What needs to be done: Find the line with "974x1200 pixels." in the entries below. Repeat it, every following line, and the line with "Open Select Variable", exactly and with nothing added.

== Segment start ==

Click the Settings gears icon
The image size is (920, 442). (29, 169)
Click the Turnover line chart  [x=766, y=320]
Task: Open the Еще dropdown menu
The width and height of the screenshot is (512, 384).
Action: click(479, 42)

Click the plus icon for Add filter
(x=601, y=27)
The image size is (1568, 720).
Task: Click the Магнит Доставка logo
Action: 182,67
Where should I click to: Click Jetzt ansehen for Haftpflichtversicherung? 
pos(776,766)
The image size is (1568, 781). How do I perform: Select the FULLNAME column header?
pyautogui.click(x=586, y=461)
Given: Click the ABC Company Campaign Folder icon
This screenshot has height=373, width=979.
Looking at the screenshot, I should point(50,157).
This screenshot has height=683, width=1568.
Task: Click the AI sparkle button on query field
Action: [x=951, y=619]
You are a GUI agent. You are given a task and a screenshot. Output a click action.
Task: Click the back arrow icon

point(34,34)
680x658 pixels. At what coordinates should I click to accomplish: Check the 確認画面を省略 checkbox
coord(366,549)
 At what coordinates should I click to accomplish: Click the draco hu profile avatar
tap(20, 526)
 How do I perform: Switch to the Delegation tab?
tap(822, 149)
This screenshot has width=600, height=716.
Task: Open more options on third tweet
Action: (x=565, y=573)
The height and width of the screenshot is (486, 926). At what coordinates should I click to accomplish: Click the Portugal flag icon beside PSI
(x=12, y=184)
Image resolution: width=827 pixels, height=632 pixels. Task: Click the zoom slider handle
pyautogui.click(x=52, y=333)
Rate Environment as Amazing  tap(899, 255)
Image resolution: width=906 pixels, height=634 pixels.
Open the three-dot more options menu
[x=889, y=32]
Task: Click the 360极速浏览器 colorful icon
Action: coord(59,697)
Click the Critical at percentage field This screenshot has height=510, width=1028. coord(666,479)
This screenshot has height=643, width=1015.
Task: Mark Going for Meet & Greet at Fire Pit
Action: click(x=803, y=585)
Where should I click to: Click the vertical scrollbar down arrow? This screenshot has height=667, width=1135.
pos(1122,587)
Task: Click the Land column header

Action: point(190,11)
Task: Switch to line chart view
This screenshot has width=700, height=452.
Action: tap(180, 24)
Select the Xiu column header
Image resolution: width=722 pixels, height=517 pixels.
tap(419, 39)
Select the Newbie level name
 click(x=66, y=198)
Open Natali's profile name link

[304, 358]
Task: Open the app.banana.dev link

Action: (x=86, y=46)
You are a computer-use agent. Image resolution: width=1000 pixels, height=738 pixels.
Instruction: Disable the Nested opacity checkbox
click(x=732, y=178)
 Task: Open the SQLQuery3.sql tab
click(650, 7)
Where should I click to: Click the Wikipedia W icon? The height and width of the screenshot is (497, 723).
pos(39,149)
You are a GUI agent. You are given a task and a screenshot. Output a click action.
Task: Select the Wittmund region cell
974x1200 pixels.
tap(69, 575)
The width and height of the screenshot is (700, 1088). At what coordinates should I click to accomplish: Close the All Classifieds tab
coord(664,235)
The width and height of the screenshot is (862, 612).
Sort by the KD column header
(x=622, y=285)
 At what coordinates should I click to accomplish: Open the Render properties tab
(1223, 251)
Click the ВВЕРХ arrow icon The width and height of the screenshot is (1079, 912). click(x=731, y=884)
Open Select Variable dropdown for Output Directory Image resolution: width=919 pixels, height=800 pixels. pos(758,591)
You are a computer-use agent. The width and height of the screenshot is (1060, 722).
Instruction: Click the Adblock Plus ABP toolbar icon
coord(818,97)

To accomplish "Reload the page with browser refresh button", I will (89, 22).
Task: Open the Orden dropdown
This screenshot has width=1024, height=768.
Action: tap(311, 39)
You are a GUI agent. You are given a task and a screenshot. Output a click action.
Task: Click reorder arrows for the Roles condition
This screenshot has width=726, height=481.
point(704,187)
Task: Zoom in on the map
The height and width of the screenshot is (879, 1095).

== Segment end ==

Final answer:
974x1200 pixels.
tap(69, 575)
The width and height of the screenshot is (700, 1088). At what coordinates should I click to accomplish: Close the All Classifieds tab
coord(664,235)
The width and height of the screenshot is (862, 612).
Sort by the KD column header
(x=622, y=285)
 At what coordinates should I click to accomplish: Open the Render properties tab
(1223, 251)
Click the ВВЕРХ arrow icon The width and height of the screenshot is (1079, 912). click(x=731, y=884)
Open Select Variable dropdown for Output Directory Image resolution: width=919 pixels, height=800 pixels. pos(758,591)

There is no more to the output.